[Entries taken from a collection]
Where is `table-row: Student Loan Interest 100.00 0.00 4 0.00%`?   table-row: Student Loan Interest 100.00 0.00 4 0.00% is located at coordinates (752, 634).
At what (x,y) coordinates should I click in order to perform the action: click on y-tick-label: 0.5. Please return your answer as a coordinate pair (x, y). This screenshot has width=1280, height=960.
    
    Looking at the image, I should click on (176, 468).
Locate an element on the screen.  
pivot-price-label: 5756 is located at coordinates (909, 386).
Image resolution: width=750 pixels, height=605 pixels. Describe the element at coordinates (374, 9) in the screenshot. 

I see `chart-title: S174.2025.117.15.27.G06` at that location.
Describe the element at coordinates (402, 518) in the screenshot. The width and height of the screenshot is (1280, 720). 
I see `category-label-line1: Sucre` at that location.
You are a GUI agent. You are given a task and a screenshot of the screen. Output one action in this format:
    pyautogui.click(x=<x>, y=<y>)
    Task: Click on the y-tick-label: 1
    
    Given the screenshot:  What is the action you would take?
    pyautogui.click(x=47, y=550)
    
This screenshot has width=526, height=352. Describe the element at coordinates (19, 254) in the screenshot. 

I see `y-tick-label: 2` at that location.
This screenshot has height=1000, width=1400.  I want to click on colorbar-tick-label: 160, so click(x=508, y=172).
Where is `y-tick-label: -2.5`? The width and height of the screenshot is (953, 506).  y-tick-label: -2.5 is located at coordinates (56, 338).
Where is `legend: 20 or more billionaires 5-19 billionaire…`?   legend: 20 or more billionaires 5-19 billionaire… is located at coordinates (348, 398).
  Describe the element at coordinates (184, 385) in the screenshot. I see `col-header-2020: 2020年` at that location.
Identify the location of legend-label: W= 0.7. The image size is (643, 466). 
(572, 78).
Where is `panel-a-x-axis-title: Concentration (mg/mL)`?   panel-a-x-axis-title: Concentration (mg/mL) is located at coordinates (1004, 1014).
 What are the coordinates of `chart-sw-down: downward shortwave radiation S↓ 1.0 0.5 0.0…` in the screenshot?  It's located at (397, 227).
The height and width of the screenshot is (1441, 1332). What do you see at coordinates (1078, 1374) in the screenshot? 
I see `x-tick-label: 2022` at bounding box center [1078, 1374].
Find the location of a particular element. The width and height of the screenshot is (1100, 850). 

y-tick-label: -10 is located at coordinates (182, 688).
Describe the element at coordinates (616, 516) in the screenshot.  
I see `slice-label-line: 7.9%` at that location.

» **What you need to do**
Reproduce the entries word for word, starting with the first line and going on through the line that contains "coordinates (56, 338).", with both of those lines included.

» **Answer section**
Where is `table-row: Student Loan Interest 100.00 0.00 4 0.00%`?   table-row: Student Loan Interest 100.00 0.00 4 0.00% is located at coordinates (752, 634).
At what (x,y) coordinates should I click in order to perform the action: click on y-tick-label: 0.5. Please return your answer as a coordinate pair (x, y). This screenshot has width=1280, height=960.
    
    Looking at the image, I should click on (176, 468).
Locate an element on the screen.  
pivot-price-label: 5756 is located at coordinates (909, 386).
Image resolution: width=750 pixels, height=605 pixels. Describe the element at coordinates (374, 9) in the screenshot. 

I see `chart-title: S174.2025.117.15.27.G06` at that location.
Describe the element at coordinates (402, 518) in the screenshot. The width and height of the screenshot is (1280, 720). 
I see `category-label-line1: Sucre` at that location.
You are a GUI agent. You are given a task and a screenshot of the screen. Output one action in this format:
    pyautogui.click(x=<x>, y=<y>)
    Task: Click on the y-tick-label: 1
    
    Given the screenshot:  What is the action you would take?
    pyautogui.click(x=47, y=550)
    
This screenshot has width=526, height=352. Describe the element at coordinates (19, 254) in the screenshot. 

I see `y-tick-label: 2` at that location.
This screenshot has height=1000, width=1400.  I want to click on colorbar-tick-label: 160, so click(x=508, y=172).
Where is `y-tick-label: -2.5`? The width and height of the screenshot is (953, 506).  y-tick-label: -2.5 is located at coordinates (56, 338).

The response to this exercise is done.